Who is actually buying

Not always the teacher.
Often the department head or curriculum coordinator.

In many schools, curriculum adoption decisions are made by heads of department, curriculum coordinators, or subject leads who are searching on behalf of a team. A teacher searching for themselves is evaluating: ‘Will this work in my classroom? Will it save me time?’ A head of department searching for their team is evaluating: ‘Will this work consistently across multiple classrooms? Is this creator reliable enough for an ongoing relationship?’ Your listing copy must speak to both.

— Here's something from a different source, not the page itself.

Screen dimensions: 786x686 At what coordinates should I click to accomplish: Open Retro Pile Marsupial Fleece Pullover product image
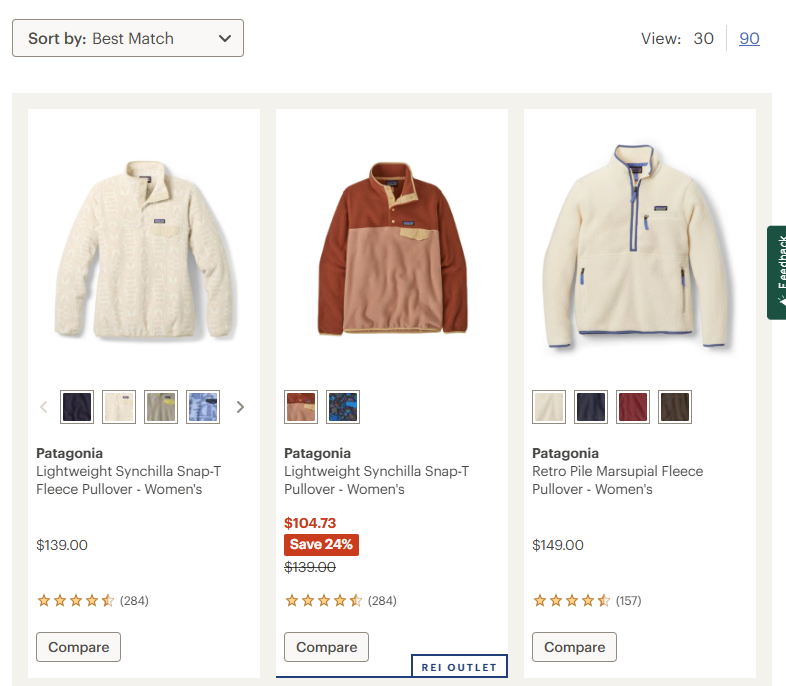click(639, 247)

Three types of school buyer

Each has a different search pattern
and decision criterion.

🏫The head of department — evaluates for team deployment
What they're looking for: comprehensive scope, consistent quality across all materials, and a creator they can return to for related materials. Listing signal: ‘Complete scheme of work for [unit]’ rather than ‘lesson plan for [specific lesson]’.
👩‍🏫The individual teacher — evaluates for own classroom use
What they're looking for: a specific resource for a specific lesson they need to teach next week, with activities they can run without modification. Listing signal: clear scope statement — exactly what lessons are included and how long each takes.
📋The curriculum coordinator — evaluates for school-wide deployment
What they're looking for: materials that align with the school's curriculum approach, curriculum standard, and differentiation framework. Listing signal: explicit alignment statement — the curriculum standard this covers.
What converts in 30 seconds

Subject + year group + specific topic.
Then they scan the top five results.

Most school curriculum discovery follows the same pattern: a department head searches by subject + year group + specific topic. They scan the top 5–10 results. They apply the four-signal quality evaluation (review count, creator profile, description specificity, preview quality). Your listing has 30 seconds to answer the question: ‘Is this for me?’